▸ **Page excerpt**
In Camden, N.J., perhaps the poorest American city I regularly visit, I photograph what I call paired houses: two dwellings, side by side, one occupied, the other empty. Those living in the occupied home often have their lives made more difficult by what happens on the other side of a shared wall. If I see a neighbor or meet the resident of one of the occupied houses, I ask how they’re coping. They tell me that people throw trash in the front and back yards of the vacant unit, causing foul smells and attracting rats.
I think this is a powerful metaphor for the real estate crisis as a whole. There are a lot of legitimate complaints about bailouts and assistance for people who bought houses that they shouldn’t have, made unwise choices due to ignorance or greed or desperation. Why should we have to pay for these people’s mistakes.
Leaving aside the arguments to compassion, there’s no way we can let half of our house go into disrepair and not have that come back to affect us. No matter how well we take care of “our side”, eventually the smell of the garbage will make it through the wall.
Over at his blog, my real estate guy Tom McGiveron asks and answers this very question in a conversation with a prospective client.
As we talked, I showed her all the information that I normally review. This information contains the latest insights from experts in the real estate industry as well as my expert analysis of the Long Island market.
Halfway through our discussion, she said, “Oh, so prices are dropping?”

▸ **Data extract**
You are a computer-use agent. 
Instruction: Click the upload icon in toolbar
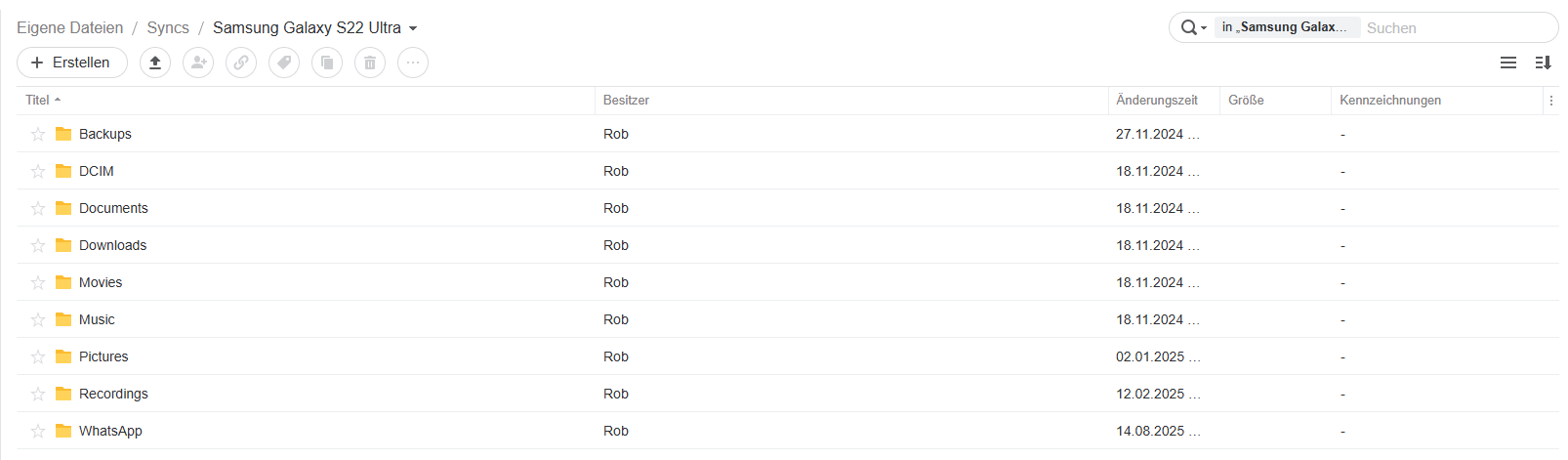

▸ **Exercise requirements**
1. Rewrite the paragraph of the paired-houses post that begins "In Camden, N.J., perhaps the poorest" as a short bulleted list, keeping its main facts.
2. Answer these questions using the paired-houses post:
(a) In what city does the writer photograph paired houses?
(b) Which market does Tom McGiveron's own analysis cover?
(c) What did the prospective client say halfway through the discussion?
3. Carry on the paired-houses post from its final line, in the same voice.

▸ **Written answers**
1.
- In Camden, N.J., the writer photographs "paired houses": two side-by-side dwellings, one occupied and one empty.
- Residents of the occupied homes often face problems from what happens on the other side of the shared wall.
- When the writer meets these residents or their neighbors, the writer asks how they are coping.
- They report that people dump trash in the front and back yards of the vacant unit, which causes foul smells and attracts rats.

2.
(a) Camden, N.J.
(b) The Long Island market.
(c) "Oh, so prices are dropping?"

3.
This interaction helped me realize that I, and my colleagues in the real estate business, have our work cut out for us. There are a number of homeowners out there that just do not pay any attention to what’s happening. And there are some that do listen and know a little, but still think Spring will bring higher prices.
It’s amazing to me that anyone would even ask this question at this point. I realize that most people haven’t been following this obsessively like I have but…come on! Don’t you read the news? Watch TV? Talk to your friends and neighbors? It’s like Jack and Rose, standing on the deck of the Titanic, the last strains of “Nearer, My God, To Thee” being drowned out by the horrific groans of the cracking hull, and wondering if the ship is really sinking.
A banker explains that the complex securities he designed were “fourth dimensional” and sold to “idiots.” A senior Wall Street ratings agency executive describes being ordered to “guess” the worth of billion dollar securities. A mortgage loan salesman explains how borrowers’ incomes were inflated to justify a loan. A billionaire describes how he made a massive bet that people would lose their homes and has won $500 million, so far.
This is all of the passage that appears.